12 Feb 2015 | Health Quality Intelligence
The Health Quality & Safety Commission’s new national survey of public hospital inpatients is proving its value as a tool for identifying where care improvement is necessary.
For the second survey, released today, over 6000 people who were inpatients between 3 and 16 November 2014 were asked to rate out of 10 their experience of communication, partnership, coordination of their care, and having their physical and emotional needs met.
As in the first survey, released at the beginning of November, the average national rating for each of the four areas was more than eight, with little variation between individual district health boards (DHBs).
Richard Hamblin, the Commission’s director of health quality evaluation, says the response rate for the survey has risen from 24 to 27 percent and is on track for the 40 percent the Commission is seeking.

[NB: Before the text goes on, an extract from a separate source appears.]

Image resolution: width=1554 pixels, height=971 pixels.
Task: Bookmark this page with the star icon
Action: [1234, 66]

‘Our increased use of email rather than texts to distribute the survey is proving effective and makes our target very achievable,’ says Mr Hamblin.

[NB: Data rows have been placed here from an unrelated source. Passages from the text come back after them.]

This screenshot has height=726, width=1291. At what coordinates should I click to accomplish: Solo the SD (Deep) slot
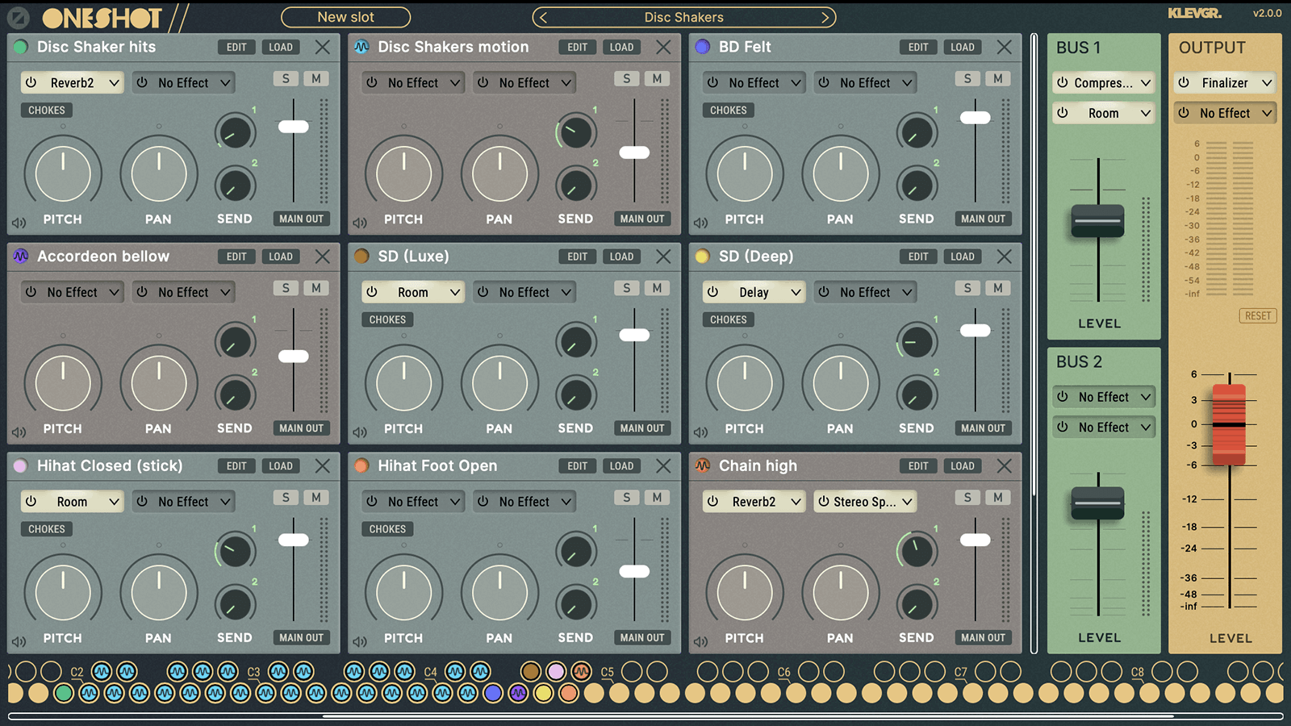pyautogui.click(x=967, y=288)
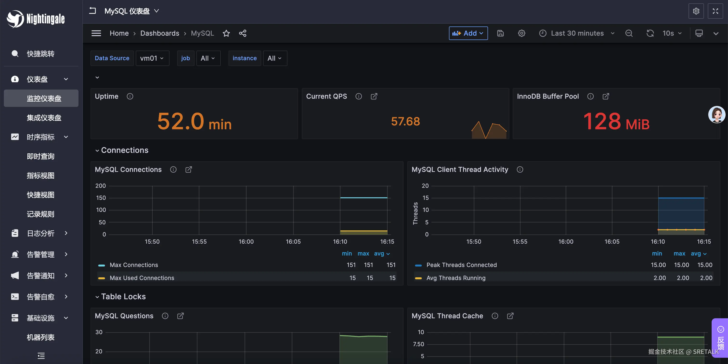Click the Add panel button

pyautogui.click(x=468, y=33)
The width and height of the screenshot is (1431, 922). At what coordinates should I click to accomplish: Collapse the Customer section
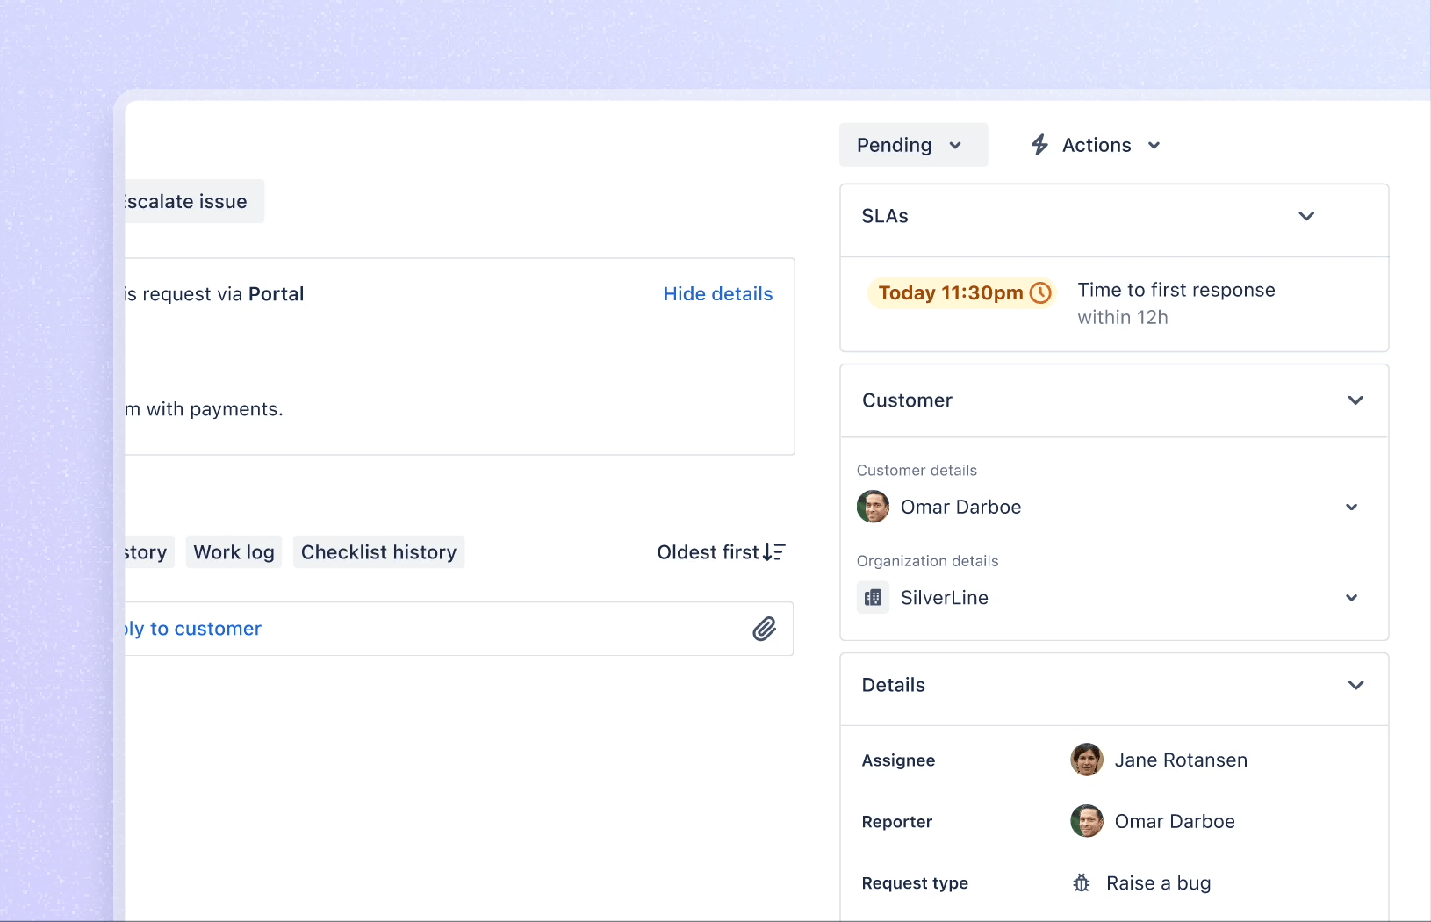[x=1355, y=400]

‘Meanwhile, when we check respondents against patients discharged during the survey period, we can see they are representative in terms of gender and reasonably so for age and ethnicity, although we would like more responses from Pacific people and people aged under 25.
‘These are all things we will continue to focus on as the survey grows and develops.’
As well as rating their broad experience in the four areas, patients were asked 20 more detailed questions, with the possible answers: ‘Yes, definitely/yes, to some extent/no.’
Scores in the ‘Yes, definitely’ category range from 47 percent (‘Did a member of staff tell you about medication side effects to watch for when you went home?’) to 87 percent (‘Overall, did you feel staff treated you with respect and dignity while you were in the hospital?’).
Reducing harm from high-risk medicines is the current focus of the Commission’s Open for better care national patient safety campaign.
Dr John Barnard, the Commission’s clinical lead for medication safety, says the low score across all DHBs for advice about medication side effects shows there is work to be done.
‘It is important to take the time to find out what a patient understands about their medicines,’ he says. ‘Written advice is useful with any medicine, because patients may not remember all they are told, and it is essential for high-risk medicines.’
Other scores showing work to be done were received for the questions ‘Did the hospital staff include your family/whanau or someone close to you in discussions about your care?’ (55 percent), ‘Do you feel you received enough information from the hospital on how to manage your condition after your discharge?’ (61 percent) and ‘Were you involved as much as you wanted to be in decisions about your care and treatment?’ (69 percent).
‘The implications for not working in partnership, not giving clear, understandable information and not involving patients and family/whānau enough in decisions are well documented,’ says Dr Chris Walsh, director of the Commission’s Partners in Care consumer engagement programme. ‘DHBs now have an opportunity with this data to explore further these important aspects of patient experience.’